I've played a few more games of
Shotgun King: The Final Checkmate, which is chess, but you play the black king, a bad and unpleasant ruler, and you have no other pieces, but do have a royal shotgun. Each round, you get to choose a set of one card that improves your abilities, and one that improves white's abilities. For example, you might want to choose Nightbane, a sword that improves your melee abilities, but if your opponent would get the Red Book, which lets their bishops move (but not capture) horizontally and vertically as well as diagonally, and you've already given them a bunch of bishop boosts, it might be wise to choose the other set instead.

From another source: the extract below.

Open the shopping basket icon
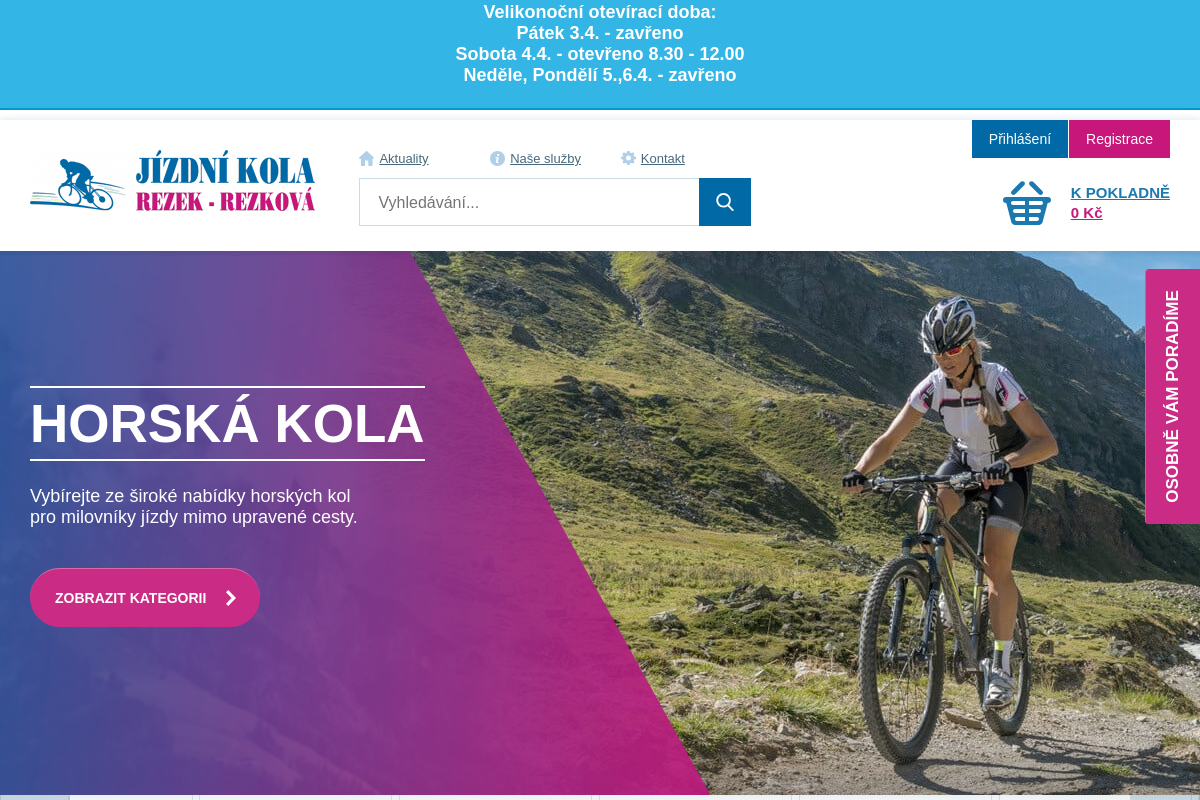The image size is (1200, 800). pos(1027,203)
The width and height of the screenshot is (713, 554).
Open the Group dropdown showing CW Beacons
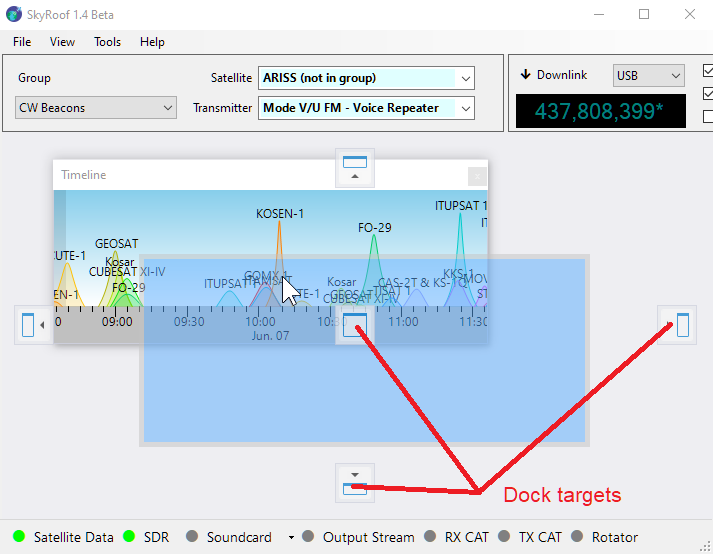tap(97, 108)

I suppose I should also mention that your royal shotgun can fire at range, and white's pieces have a set number of hitpoints (3-8, usually), whereas the primary danger to you is being checkmated. Thanks to the dynamic rules, there are also some creative ways to get out of a checkmate, as well as a creative way to snatch checkmate from the jaws of not even being in check, so it's only the
final one that ends the game.
The secondary danger to you are your own royal grenades. I'm pretty sure that in the games where I've used royal grenades, I've lost to their explosions more than I've lost to checkmate or won. Proceed cautiously.
It's a fun game. You have to know the rules of chess and it helps a bit to not be a novice at chess, but the rules are much more dynamic. I find I like the melee abilities, but when I let my shotgun's range reach the negative numbers, it proved to be a mistake.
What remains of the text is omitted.